(EXTRACT PROVIDED begins)

The Ancient Abbey of Canons Regular of St. Augustine of Saint-Pierremont (i.e., St. Peter's mountain) (Abbaye de Saint-Pierremont, Abtei Petersberg) is a former Augustinian abbey in the commune of Avril in what is now the Meurthe-et-Moselle département of France (formerly part of the Duchy of Bar in the Upper Lorraine region of the Holy Roman Empire), founded in the late eleventh century and dedicated to Saint Peter. Little is left of the medieval abbey buildings. Some buildings of the eighteenth century survive (enriched with older fragments, such as the arms of the abbot Jean Marius (1575-1597) and of the Duchy of Bar), notably the dovecote of the abbey, which was built in 1747 in the Baroque style and remodeled in 1774 with Rococo elements; it is registered in the Base Mérimée of notable French architectural monuments.

== History ==
The abbey was founded in 1090 by Lubricus, a Canon of the St. Stephen's Cathedral in Metz. Reginald I, Count of Bar became the Vogt of the abbey in 1102. In 1186, Saint-Pierremont briefly served as a refuge for the exiled Archbishop of Trier, Folmar of Karden, formerly a member of the congregation. In the course of the Counter-Reformation, the community was reformed by St. Pierre Fourier, who incorporated it into the Congregation of Our Savior. Subsequent to the invasion and subsequent annexation of the Duchy of Lorraine under Cardinal Richelieu in 1632, the saint and his fellow canons refused to take an oath of loyalty to King Louis XIII of France; as a result, the abbey was pillaged and razed in 1636, though partially restored later in that century and the subsequent one. Being situated in the Three Bishoprics, the abbey became part of France with the settlement of the Treaty of Westphalia in 1648. Though the congregation lost its formal independence in 1733, being made directly subordinate to the cathedral chapter of Metz, the community itself survived until the French Revolution.

(EXTRACT PROVIDED ends)
(EXTRACTED INFORMATION begins)

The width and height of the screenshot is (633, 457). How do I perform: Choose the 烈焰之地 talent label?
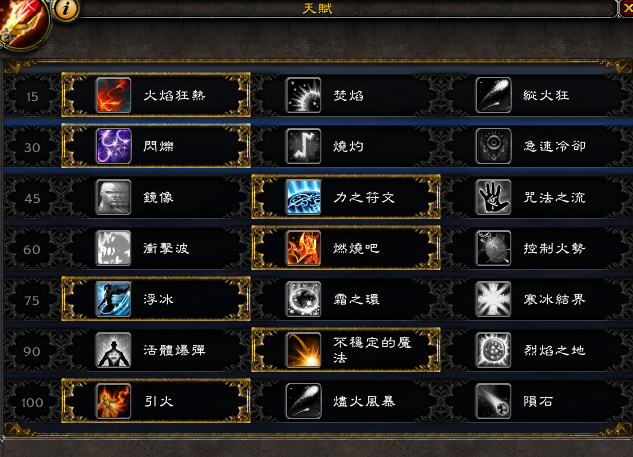[555, 350]
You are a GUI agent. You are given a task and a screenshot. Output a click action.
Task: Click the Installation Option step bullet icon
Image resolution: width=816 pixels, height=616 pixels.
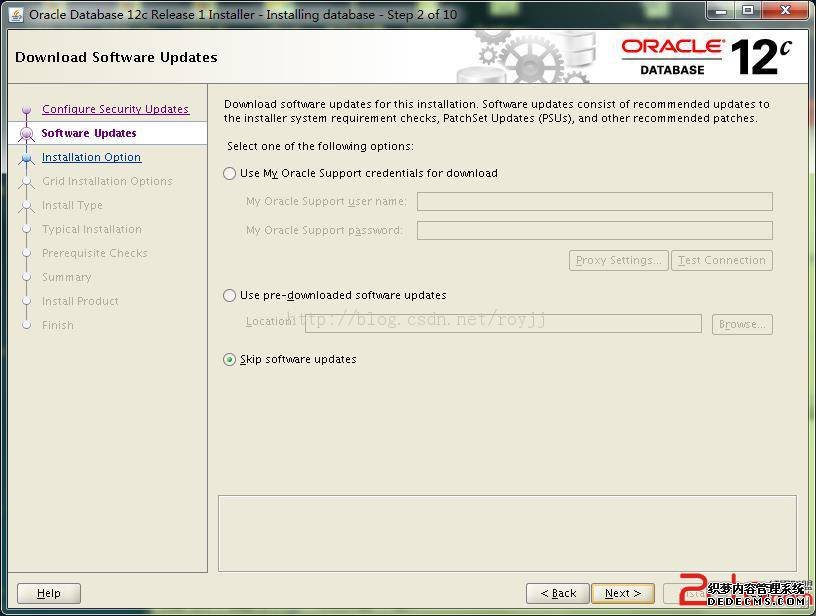[27, 158]
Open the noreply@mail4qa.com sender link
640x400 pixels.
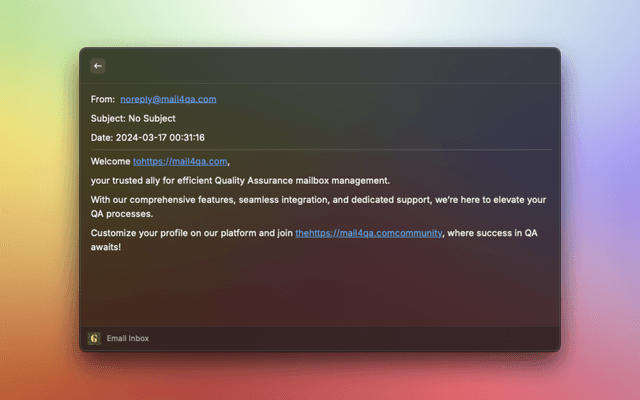coord(168,99)
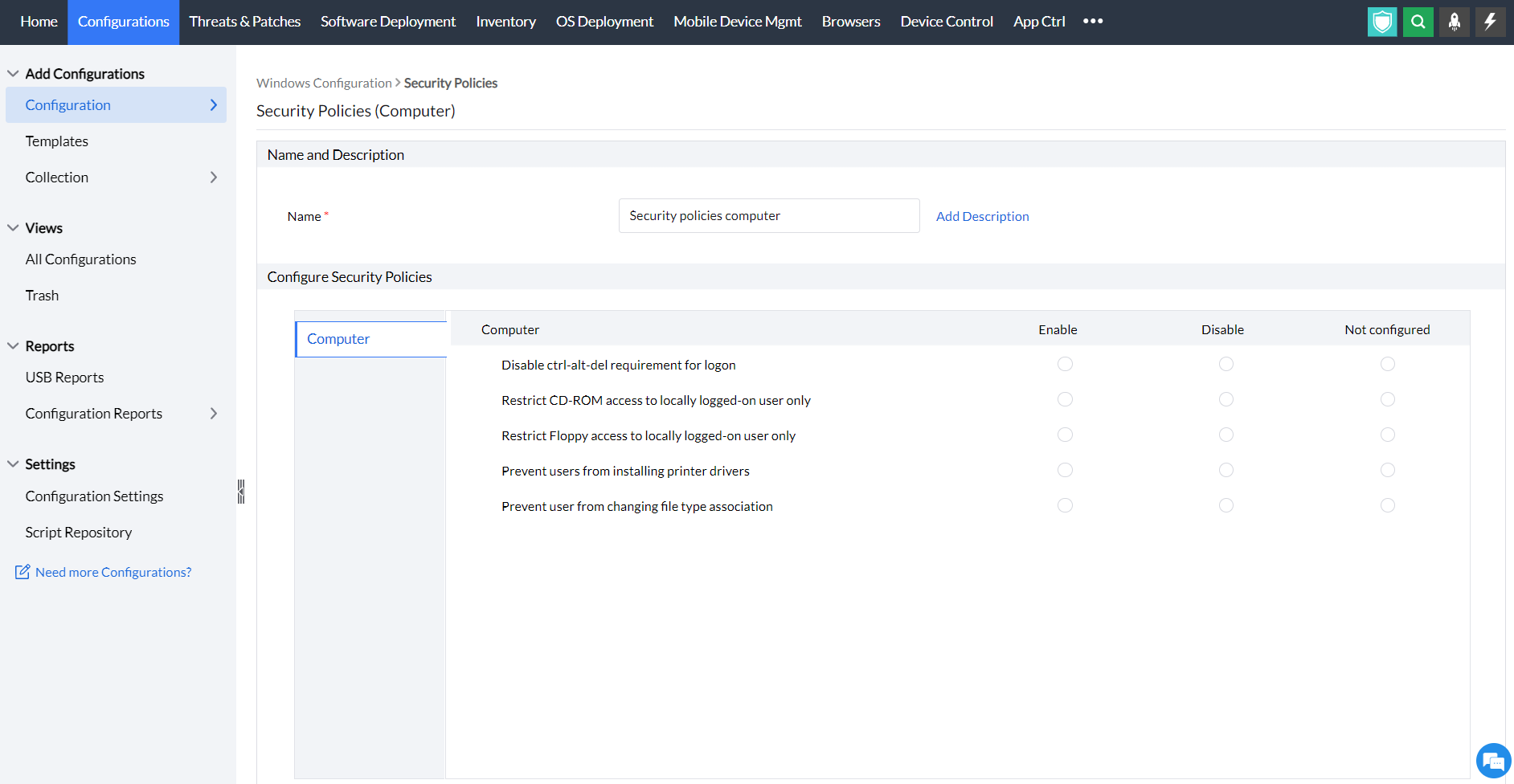Image resolution: width=1514 pixels, height=784 pixels.
Task: Click the teal shield icon in header
Action: (1382, 22)
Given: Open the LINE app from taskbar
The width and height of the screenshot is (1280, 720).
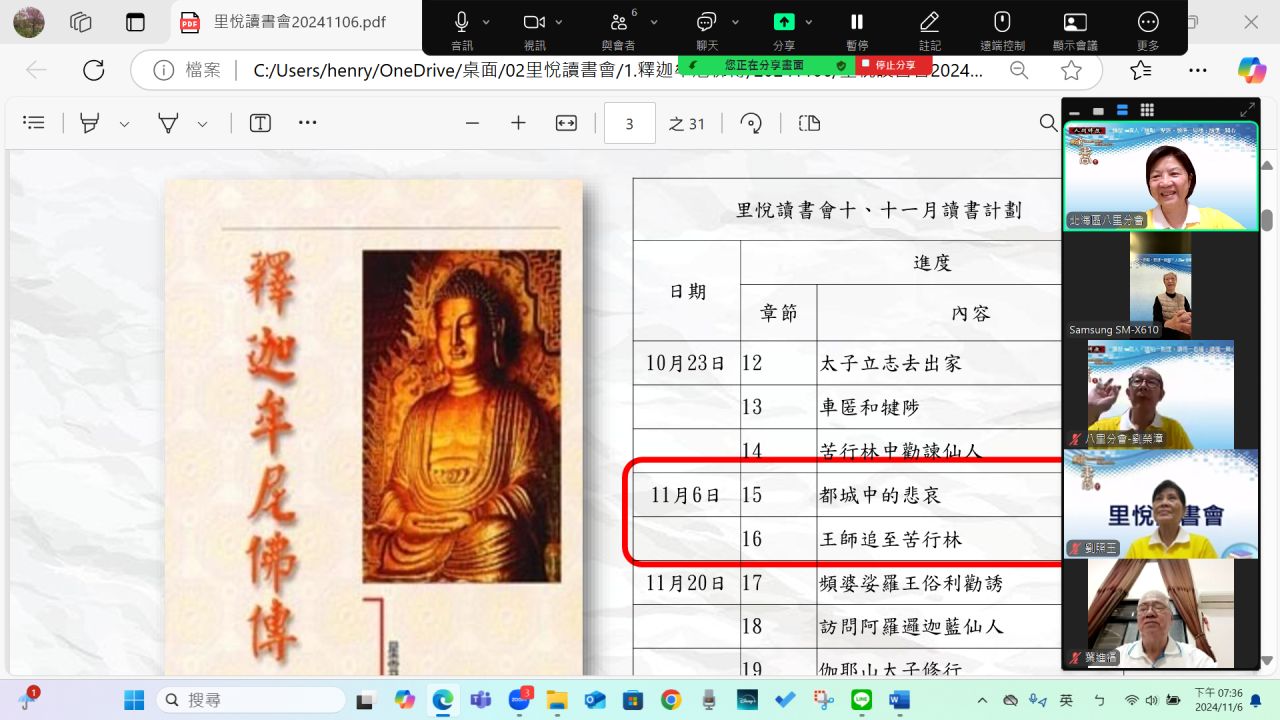Looking at the screenshot, I should point(861,700).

(EXTRACTED INFORMATION ends)

TASK DETAILS
Using the text about Saint-Pierremont Abbey, answer these questions.
(a) In what year was the abbey's dovecote built?
(b) Who founded the abbey in 1090?
(c) In what year was the abbey pillaged and razed?

OUTPUT OF THE TASK
(a) 1747
(b) Lubricus, a Canon of the St. Stephen's Cathedral in Metz
(c) 1636